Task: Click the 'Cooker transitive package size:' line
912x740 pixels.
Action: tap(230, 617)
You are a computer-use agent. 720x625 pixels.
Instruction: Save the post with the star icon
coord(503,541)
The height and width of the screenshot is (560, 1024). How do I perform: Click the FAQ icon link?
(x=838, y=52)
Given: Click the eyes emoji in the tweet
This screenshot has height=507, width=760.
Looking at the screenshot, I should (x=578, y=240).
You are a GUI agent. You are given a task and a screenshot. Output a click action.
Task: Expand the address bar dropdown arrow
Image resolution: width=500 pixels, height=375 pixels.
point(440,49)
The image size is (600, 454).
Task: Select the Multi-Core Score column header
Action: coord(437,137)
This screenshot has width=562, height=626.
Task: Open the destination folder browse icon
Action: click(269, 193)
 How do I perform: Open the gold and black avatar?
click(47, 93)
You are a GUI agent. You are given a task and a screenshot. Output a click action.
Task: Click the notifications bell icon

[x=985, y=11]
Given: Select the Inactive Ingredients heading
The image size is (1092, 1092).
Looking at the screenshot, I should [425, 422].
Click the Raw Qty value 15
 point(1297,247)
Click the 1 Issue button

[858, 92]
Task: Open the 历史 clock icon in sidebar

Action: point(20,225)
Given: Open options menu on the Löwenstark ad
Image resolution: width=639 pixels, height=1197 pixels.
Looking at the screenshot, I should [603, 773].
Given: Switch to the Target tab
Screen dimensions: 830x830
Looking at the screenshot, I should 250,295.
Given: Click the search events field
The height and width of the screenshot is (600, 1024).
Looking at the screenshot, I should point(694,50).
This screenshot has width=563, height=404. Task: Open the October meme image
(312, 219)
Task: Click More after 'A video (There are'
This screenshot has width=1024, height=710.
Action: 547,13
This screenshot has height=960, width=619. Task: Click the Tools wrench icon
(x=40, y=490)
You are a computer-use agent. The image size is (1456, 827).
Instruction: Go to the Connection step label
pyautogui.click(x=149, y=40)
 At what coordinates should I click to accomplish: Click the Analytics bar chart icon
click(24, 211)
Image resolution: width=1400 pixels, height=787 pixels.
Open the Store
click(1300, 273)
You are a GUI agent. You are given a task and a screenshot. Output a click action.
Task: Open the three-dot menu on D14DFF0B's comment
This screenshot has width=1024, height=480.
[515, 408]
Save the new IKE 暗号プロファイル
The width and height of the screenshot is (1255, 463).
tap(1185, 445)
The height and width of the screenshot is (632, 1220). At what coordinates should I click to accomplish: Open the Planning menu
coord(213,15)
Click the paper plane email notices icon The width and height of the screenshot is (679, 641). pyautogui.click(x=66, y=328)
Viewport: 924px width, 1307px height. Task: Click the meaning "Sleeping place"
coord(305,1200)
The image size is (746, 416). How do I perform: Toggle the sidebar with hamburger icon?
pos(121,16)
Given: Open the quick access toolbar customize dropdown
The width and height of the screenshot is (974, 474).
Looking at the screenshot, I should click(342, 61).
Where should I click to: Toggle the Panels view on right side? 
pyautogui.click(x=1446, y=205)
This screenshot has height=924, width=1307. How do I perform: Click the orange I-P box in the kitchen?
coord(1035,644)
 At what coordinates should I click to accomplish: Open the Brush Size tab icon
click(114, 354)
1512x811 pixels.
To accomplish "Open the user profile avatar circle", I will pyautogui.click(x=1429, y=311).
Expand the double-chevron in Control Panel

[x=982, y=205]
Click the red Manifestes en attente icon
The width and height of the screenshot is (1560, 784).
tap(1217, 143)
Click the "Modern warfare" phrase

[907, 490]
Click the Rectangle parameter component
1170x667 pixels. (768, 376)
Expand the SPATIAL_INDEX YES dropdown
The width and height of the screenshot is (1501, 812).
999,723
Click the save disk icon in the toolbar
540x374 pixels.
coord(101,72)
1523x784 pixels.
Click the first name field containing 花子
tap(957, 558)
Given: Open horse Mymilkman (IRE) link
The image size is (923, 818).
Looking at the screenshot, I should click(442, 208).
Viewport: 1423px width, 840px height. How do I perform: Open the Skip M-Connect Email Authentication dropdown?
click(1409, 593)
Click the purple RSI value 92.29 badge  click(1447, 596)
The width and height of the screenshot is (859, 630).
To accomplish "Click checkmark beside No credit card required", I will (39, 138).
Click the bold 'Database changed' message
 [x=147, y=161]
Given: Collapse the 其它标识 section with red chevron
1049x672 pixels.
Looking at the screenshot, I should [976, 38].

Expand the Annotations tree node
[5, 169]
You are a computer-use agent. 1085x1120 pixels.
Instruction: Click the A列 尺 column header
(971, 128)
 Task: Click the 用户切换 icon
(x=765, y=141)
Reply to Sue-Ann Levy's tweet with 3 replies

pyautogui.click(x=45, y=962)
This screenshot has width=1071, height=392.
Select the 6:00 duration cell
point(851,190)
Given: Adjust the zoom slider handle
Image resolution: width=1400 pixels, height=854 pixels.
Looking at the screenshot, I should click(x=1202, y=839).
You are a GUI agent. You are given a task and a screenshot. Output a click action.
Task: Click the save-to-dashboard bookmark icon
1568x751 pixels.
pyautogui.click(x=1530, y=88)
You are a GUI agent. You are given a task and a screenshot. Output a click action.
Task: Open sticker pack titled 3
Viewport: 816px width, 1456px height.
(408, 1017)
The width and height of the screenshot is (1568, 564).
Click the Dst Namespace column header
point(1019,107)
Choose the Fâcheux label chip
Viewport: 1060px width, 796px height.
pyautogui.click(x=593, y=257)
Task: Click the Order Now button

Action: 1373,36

(WHAT YOU SHOULD DO) What you should do is return the records above exactly, leaving nothing out.

(COMPLETED TASK)
Task: Click the 'Cooker transitive package size:' line
912x740 pixels.
Action: tap(230, 617)
You are a computer-use agent. 720x625 pixels.
Instruction: Save the post with the star icon
coord(503,541)
The height and width of the screenshot is (560, 1024). How do I perform: Click the FAQ icon link?
(x=838, y=52)
Given: Click the eyes emoji in the tweet
This screenshot has height=507, width=760.
Looking at the screenshot, I should (x=578, y=240).
You are a GUI agent. You are given a task and a screenshot. Output a click action.
Task: Expand the address bar dropdown arrow
Image resolution: width=500 pixels, height=375 pixels.
point(440,49)
The image size is (600, 454).
Task: Select the Multi-Core Score column header
Action: coord(437,137)
This screenshot has width=562, height=626.
Task: Open the destination folder browse icon
Action: click(269, 193)
 How do I perform: Open the gold and black avatar?
click(47, 93)
You are a GUI agent. You are given a task and a screenshot. Output a click action.
Task: Click the notifications bell icon

[x=985, y=11]
Given: Select the Inactive Ingredients heading
The image size is (1092, 1092).
Looking at the screenshot, I should [425, 422].
Click the Raw Qty value 15
 point(1297,247)
Click the 1 Issue button

[858, 92]
Task: Open the 历史 clock icon in sidebar

Action: point(20,225)
Given: Open options menu on the Löwenstark ad
Image resolution: width=639 pixels, height=1197 pixels.
Looking at the screenshot, I should [603, 773].
Given: Switch to the Target tab
Screen dimensions: 830x830
Looking at the screenshot, I should 250,295.
Given: Click the search events field
The height and width of the screenshot is (600, 1024).
Looking at the screenshot, I should point(694,50).
This screenshot has width=563, height=404. Task: Open the October meme image
(312, 219)
Task: Click More after 'A video (There are'
This screenshot has width=1024, height=710.
Action: 547,13
This screenshot has height=960, width=619. Task: Click the Tools wrench icon
(x=40, y=490)
You are a computer-use agent. The image size is (1456, 827).
Instruction: Go to the Connection step label
pyautogui.click(x=149, y=40)
 At what coordinates should I click to accomplish: Click the Analytics bar chart icon
click(24, 211)
Image resolution: width=1400 pixels, height=787 pixels.
Open the Store
click(1300, 273)
You are a GUI agent. You are given a task and a screenshot. Output a click action.
Task: Open the three-dot menu on D14DFF0B's comment
This screenshot has width=1024, height=480.
[515, 408]
Save the new IKE 暗号プロファイル
The width and height of the screenshot is (1255, 463).
tap(1185, 445)
The height and width of the screenshot is (632, 1220). At what coordinates should I click to accomplish: Open the Planning menu
coord(213,15)
Click the paper plane email notices icon The width and height of the screenshot is (679, 641). pyautogui.click(x=66, y=328)
Viewport: 924px width, 1307px height. Task: Click the meaning "Sleeping place"
coord(305,1200)
The image size is (746, 416). How do I perform: Toggle the sidebar with hamburger icon?
pos(121,16)
Given: Open the quick access toolbar customize dropdown
The width and height of the screenshot is (974, 474).
Looking at the screenshot, I should click(342, 61).
Where should I click to: Toggle the Panels view on right side? 
pyautogui.click(x=1446, y=205)
This screenshot has height=924, width=1307. How do I perform: Click the orange I-P box in the kitchen?
coord(1035,644)
 At what coordinates should I click to accomplish: Open the Brush Size tab icon
click(114, 354)
1512x811 pixels.
To accomplish "Open the user profile avatar circle", I will pyautogui.click(x=1429, y=311).
Expand the double-chevron in Control Panel

[x=982, y=205]
Click the red Manifestes en attente icon
The width and height of the screenshot is (1560, 784).
tap(1217, 143)
Click the "Modern warfare" phrase

[907, 490]
Click the Rectangle parameter component
1170x667 pixels. (768, 376)
Expand the SPATIAL_INDEX YES dropdown
The width and height of the screenshot is (1501, 812).
999,723
Click the save disk icon in the toolbar
540x374 pixels.
coord(101,72)
1523x784 pixels.
Click the first name field containing 花子
tap(957, 558)
Given: Open horse Mymilkman (IRE) link
The image size is (923, 818).
Looking at the screenshot, I should click(442, 208).
Viewport: 1423px width, 840px height. How do I perform: Open the Skip M-Connect Email Authentication dropdown?
click(1409, 593)
Click the purple RSI value 92.29 badge  click(1447, 596)
The width and height of the screenshot is (859, 630).
To accomplish "Click checkmark beside No credit card required", I will (39, 138).
Click the bold 'Database changed' message
 [x=147, y=161]
Given: Collapse the 其它标识 section with red chevron
1049x672 pixels.
Looking at the screenshot, I should [976, 38].

Expand the Annotations tree node
[5, 169]
You are a computer-use agent. 1085x1120 pixels.
Instruction: Click the A列 尺 column header
(971, 128)
 Task: Click the 用户切换 icon
(x=765, y=141)
Reply to Sue-Ann Levy's tweet with 3 replies

pyautogui.click(x=45, y=962)
This screenshot has width=1071, height=392.
Select the 6:00 duration cell
point(851,190)
Given: Adjust the zoom slider handle
Image resolution: width=1400 pixels, height=854 pixels.
Looking at the screenshot, I should click(x=1202, y=839).
You are a GUI agent. You are given a task and a screenshot. Output a click action.
Task: Click the save-to-dashboard bookmark icon
1568x751 pixels.
pyautogui.click(x=1530, y=88)
You are a GUI agent. You are given a task and a screenshot. Output a click action.
Task: Open sticker pack titled 3
Viewport: 816px width, 1456px height.
(408, 1017)
The width and height of the screenshot is (1568, 564).
Click the Dst Namespace column header
point(1019,107)
Choose the Fâcheux label chip
Viewport: 1060px width, 796px height.
pyautogui.click(x=593, y=257)
Task: Click the Order Now button

Action: 1373,36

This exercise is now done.